For a casual dinner during the week, or on the weekend with only my wife and I, dinners are simple and I grab a bottle that will generally go with the food without giving it too much thought. Seldom do we drink the wine while preparing the dinner, but consume it while eating. That’s a 20-30 minute event.

Completely different is the dinner party with friends that are wine aficionados and foodies. Those dinners are 5-6 courses plus an aperitif that go 4-5 hours. Each course has one or two wines carefully chosen to pair with the food. They will get served prior to the course coming out and usually last after the course is over to string together to the next course, but generally, the wine is consumed with the food over a period of 30 minutes for each course. Also, in these situations, I never drink wine while cooking, because I don’t need the distraction.

I think you can get pairing wrong (tannic red with spicy Tex-Mex or fish in butter sauce), but there’s usually a range of right answers, and synergistic pairings are kind of fun. I tend to use the Force and think about tannin, weight, and fruitiness. We mostly have wine with dinner, but with our toddler, dinner takes longer, not less time. We get zero uninterrupted minutes to eat, and our meal gets strung out along with the wine. For what it’s worth, our top mealtime wines are probably cool climate New World pinot, Italian sangiovese, Spanish tempranillo, and Bordeaux more or less in order - but Aussie grenache with chorizo burritos was really good, as was Cali chard with chicken tikka masala. This stuff is fun. Play with it.

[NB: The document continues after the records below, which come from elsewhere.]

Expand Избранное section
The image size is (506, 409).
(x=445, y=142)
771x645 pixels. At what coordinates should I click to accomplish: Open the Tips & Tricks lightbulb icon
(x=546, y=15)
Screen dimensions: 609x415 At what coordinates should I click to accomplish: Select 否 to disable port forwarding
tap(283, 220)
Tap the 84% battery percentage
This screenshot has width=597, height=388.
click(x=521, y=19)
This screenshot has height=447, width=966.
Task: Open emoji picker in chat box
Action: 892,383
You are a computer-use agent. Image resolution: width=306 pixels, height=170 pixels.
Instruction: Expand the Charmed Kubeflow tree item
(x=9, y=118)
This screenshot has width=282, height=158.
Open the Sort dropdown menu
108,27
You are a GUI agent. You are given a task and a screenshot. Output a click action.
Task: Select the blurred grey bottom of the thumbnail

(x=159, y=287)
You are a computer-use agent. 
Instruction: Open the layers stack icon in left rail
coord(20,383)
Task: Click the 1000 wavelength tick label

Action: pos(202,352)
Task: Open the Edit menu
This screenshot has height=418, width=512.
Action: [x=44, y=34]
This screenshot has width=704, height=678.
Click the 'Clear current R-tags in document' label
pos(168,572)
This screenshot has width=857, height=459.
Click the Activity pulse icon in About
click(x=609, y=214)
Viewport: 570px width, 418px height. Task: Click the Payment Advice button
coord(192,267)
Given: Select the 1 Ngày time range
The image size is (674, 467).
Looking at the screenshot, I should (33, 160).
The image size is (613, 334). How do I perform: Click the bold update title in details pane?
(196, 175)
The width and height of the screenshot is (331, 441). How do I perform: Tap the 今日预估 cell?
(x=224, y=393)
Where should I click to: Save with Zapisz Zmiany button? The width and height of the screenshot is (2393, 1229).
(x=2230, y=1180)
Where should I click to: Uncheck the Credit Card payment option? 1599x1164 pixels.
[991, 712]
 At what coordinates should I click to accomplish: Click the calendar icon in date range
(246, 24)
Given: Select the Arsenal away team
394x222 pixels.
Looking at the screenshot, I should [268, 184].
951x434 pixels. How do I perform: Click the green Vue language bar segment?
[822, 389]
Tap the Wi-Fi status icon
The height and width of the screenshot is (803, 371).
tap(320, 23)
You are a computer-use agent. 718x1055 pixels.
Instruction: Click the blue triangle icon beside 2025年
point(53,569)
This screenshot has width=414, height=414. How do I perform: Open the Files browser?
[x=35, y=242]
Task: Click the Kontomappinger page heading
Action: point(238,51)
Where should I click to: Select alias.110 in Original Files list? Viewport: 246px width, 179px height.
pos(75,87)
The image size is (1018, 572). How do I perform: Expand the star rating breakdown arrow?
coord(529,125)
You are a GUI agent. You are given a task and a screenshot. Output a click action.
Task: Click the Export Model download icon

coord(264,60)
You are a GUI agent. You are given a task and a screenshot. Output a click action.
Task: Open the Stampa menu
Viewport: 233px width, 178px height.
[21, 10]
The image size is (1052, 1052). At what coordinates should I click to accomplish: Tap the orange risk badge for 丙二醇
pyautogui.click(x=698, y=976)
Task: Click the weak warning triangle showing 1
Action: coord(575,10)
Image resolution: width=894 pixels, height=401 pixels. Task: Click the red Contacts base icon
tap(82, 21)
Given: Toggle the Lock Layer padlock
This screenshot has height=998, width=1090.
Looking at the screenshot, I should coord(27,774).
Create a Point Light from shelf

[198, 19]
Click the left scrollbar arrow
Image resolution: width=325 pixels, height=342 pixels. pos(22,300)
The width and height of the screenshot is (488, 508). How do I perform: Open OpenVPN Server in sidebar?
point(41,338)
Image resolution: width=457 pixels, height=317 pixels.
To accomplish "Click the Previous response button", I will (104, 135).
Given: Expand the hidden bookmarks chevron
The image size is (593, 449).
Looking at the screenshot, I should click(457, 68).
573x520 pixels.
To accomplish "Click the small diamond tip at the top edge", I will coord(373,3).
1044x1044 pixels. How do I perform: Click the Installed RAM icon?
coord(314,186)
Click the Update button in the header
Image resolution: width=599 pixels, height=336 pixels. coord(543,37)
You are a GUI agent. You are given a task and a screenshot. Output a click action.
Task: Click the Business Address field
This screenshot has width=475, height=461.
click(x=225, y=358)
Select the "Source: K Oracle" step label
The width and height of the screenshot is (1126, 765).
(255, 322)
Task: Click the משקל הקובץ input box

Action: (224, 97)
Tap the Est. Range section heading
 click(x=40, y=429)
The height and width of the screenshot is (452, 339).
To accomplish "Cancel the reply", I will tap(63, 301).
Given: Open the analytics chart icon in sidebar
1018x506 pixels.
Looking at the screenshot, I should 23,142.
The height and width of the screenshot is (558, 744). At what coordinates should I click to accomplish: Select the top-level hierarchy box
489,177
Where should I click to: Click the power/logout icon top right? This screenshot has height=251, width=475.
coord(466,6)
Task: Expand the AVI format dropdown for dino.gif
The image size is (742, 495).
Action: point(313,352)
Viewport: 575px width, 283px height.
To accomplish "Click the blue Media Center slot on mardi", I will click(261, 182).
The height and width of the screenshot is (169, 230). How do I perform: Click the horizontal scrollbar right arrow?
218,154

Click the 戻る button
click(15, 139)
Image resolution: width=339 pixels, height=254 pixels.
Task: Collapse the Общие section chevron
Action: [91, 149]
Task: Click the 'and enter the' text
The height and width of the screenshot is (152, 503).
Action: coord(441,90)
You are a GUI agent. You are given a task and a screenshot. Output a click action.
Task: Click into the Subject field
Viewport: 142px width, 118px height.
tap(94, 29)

You don’t usually put chocolate or rutabaga on your hamburger; why should wine be different? Yes, perhaps cocoa-dusted chopped steak or hamburger with rutabaga ketchup might be a great dish on the tasting menu and perhaps worth a shot when in that mood, but ketchup, mustard, maybe mayo, maybe Thousand Island work out just fine too. So I agree we overthink this, but I disagree that it doesn’t matter.

Neither I nor anyone else said that we hope that every response to a “what wine pairs with food X” thread is major wine categories like cabernet, chardonnay or pinot. I just wondered why that is almost never an answer, since that is the large majority of what most of us drink, presumably mostly around mealtime. I would have expected those discussions to have a combination of both types of answers, not to be almost exclusively super-obscure wines, rose, sparklers and Sherry.

And then all the “don’t drink wine with that, just drink beer” responses puzzle me as well; do that many of you seriously not drink wine whenever you’re eating something that isn’t down-the-middle European or wine country cuisine? When you’re having Korean BBQ or carne asada, you seriously can’t find a wine that goes pretty well with it?

It feels to me like there is some weird snob factor to declaring that drinking wine, or all but the more obscure wines, with many foods out there is an unsophisticated or foolish endeavor. And maybe that’s all it is.

Or maybe my assumptions are incorrect. There are a few proclamations in this thread about how someone really does mostly drink Assyrtiko, Verdicchio, Dolcetto and Bracchetto (Mauzac? What is that?), but I still feel pretty strongly that most WBers mostly drink the major categories of wine, and it’s just a minority who don’t do that who are posting their CT information in this thread.

Anyway, thanks for the lively discussion, it’s helped shed some partial light on an odd contour of the WB discussion experience. This place is as fun as ever.

You said it.

Chris,

If somebody would just request a pairing suggestion for scrambled eggs with lobster, I’d love to suggest buttery chardonnay.